Archive for the 'quote of the day' Category

Quote of the day: FAILURE

March 4, 2018

FAILURE

When I first worked in recording studios with Brian Eno in the early 1990s I was unnerved by how much he liked failure. He seemed to look forward to it. Failure gave him the chance to rethink the whole project, to be flexible, to redefine it, to start over. During the long recording process I noticed that often by the time a song was finished it had little to do with the original version. Sometimes it’s painful to discard everything, sometimes it’s exhilarating. But I’ve finally learned that failure is largely a form of perception and definition, the way a dessert can be a complete failure as a cake but a great success when it’s renamed a pudding.

–Laurie Anderson, All the Things I Lost in the Flood

Quote of the day: POWER

February 22, 2018

POWER

I learned that I’m powerful because I don’t have to say much to be heard.

–Mary J. Blige

Quote of the day: ALLIES

February 19, 2018

ALLIES

Privileged people often ask me what they can do, and I think the idea of accompaniment is greatly underestimated: maybe I can’t help, but I can just be with this person while she sells papers. Recently Hyatt Hotel housekeepers in Boston asked people to show up to their protest for higher wages and better working conditions. If someone from an advantaged background walks in a picket, it might spark a moment of connection with those workers. And if the police come along and treat the protestors like dirt, this advantaged person will have his or her eyes opened.

Over the years I’ve participated in eviction blockades. When the police arrive to put a renter out on the street, some of us stand on the steps of the house and risk arrest, while others are just there to witness. I’ll invite people I know to come along for this experience. I want them to see it. If they ask what good it will do, I’ll say, Just come along. Sometimes our presence is enough to stop the eviction. Sometimes it goes through anyway, but we witness it, and this deepens our understanding and our empathy.

Q: How can people go further than just accompanying and become an ally?

Being an ally means actually leveraging your privilege to intervene in a situation or dismantle structural inequality. If you’re not sure how to do this, ask the people you’re trying to help. Let them tell you, Here’s what it means to be an ally in this situation. Here’s the code of conduct. That’s very important.

For example, in Montana a group of women, galvanized by a picture of a dead Syrian-refugee child, got a resettlement agency to come to their state, which has historically been unfriendly to refugees. Now they have a nonprofit in Missoula called Soft Landing, which provides services like driver’s education and English-language classes to refugee families. It also educates the Missoula community about the refugee crisis and how to extend welcome to all. This organization, which has more than six hundred volunteers, was started by a woman who had no background in activism or politics.

–Chuck Collins, interviewed by Megan Wildhood in The Sun,  February 2018 (“Separate and Unequal: Chuck Collins on How Wealth Divides Us”)

Quote of the day: BROTHERS

November 12, 2017

BROTHERS

When his brother and sister, Hunter and Ashley, stood up to give their eulogies [for Beau Biden, who died of brain cancer in 2014 at age 46], I don’t know how they did it, but I’ve never been prouder of them in my life. Hunter, who’s a beautiful writer, said: “My first memory of Beau was when I was 3 years old.” They were in the hospital [following the death of their mother and baby sister in a car accident]. Hunt had a skull fracture, almost every bone in his body was broken. And Beau, just 4, in the next bed, held his hand and kept saying: “Hunt, I love you. Look at me. I love you, I love you, I love you.” At the funeral Hunt said in 42 years that “he has never stopped holding my hand.”
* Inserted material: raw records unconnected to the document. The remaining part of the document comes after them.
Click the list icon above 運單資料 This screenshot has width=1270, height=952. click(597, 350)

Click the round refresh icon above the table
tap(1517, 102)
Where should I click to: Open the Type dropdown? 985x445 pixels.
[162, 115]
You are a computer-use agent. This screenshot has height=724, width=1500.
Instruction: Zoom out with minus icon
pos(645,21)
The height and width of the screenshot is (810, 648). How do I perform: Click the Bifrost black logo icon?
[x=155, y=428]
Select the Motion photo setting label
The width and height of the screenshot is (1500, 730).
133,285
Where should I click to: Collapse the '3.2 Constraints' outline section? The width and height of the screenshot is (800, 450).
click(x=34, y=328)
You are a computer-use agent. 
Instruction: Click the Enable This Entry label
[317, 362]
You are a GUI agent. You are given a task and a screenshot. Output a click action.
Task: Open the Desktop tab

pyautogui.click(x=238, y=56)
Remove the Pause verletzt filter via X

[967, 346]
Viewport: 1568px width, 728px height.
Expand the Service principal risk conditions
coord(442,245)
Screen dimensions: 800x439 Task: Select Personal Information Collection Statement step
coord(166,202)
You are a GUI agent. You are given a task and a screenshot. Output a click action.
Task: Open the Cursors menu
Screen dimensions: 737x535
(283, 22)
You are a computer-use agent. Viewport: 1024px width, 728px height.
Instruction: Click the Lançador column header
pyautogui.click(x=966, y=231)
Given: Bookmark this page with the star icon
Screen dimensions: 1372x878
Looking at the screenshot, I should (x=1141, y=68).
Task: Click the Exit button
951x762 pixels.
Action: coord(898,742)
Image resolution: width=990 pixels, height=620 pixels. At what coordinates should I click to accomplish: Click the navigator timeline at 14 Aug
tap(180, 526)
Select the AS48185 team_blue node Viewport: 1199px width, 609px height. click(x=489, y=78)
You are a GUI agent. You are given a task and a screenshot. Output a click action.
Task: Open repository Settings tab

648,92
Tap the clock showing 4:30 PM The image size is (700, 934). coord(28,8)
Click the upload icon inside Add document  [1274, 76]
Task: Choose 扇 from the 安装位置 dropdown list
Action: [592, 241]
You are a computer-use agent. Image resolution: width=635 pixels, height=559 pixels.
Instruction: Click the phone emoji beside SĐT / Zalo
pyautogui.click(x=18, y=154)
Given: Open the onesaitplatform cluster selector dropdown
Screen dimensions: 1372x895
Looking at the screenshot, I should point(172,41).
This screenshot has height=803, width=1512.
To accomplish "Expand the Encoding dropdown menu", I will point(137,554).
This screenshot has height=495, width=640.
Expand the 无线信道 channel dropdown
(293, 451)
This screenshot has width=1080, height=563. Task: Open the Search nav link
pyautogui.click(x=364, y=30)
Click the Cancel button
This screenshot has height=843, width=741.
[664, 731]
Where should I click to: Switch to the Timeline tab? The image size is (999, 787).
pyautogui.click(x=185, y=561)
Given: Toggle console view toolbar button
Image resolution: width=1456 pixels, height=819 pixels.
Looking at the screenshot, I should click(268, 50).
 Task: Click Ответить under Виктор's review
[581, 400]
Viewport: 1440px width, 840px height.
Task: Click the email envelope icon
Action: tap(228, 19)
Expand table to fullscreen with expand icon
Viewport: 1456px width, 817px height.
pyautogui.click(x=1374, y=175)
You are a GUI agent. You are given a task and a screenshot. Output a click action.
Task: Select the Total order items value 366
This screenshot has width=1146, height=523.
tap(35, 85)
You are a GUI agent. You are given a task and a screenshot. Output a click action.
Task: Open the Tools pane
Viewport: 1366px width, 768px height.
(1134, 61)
I want readers to know that there are people like Beau in this world.

–Joe Biden, interviewed by Philip Galanes on the occasion of publishing his memoir Promise Me, Dad

                   Joe Biden with his sons Hunter, left, and Beau, in the early 1970s.

Quote of the day: GROWTH

November 6, 2017

GROWTH

Some periods of our growth are so confusing that we don’t even recognize that growth is happening. We may feel hostile or angry or weepy and hysterical, or we may feel depressed. It would never occur to us, unless we stumbled on a book or a person who explained to us, that we were in fact in the process of change, of actually becoming larger, spiritually, than we were before. Whenever we grow, we tend to feel it, as a young seed must feel the weight and inertia of the earth as it seeks to break out of its shell on its way to becoming a plant. Often the feeling is anything but pleasant. But what is most unpleasant is the not knowing what is happening. Those long periods when something inside ourselves seems to be waiting, holding its breath, unsure about what the next step should be, eventually become the periods we wait for, for it is in those periods that we realize that we are being prepared for the next phase of our life and that, in all probability, a new level of the personality is about to be revealed.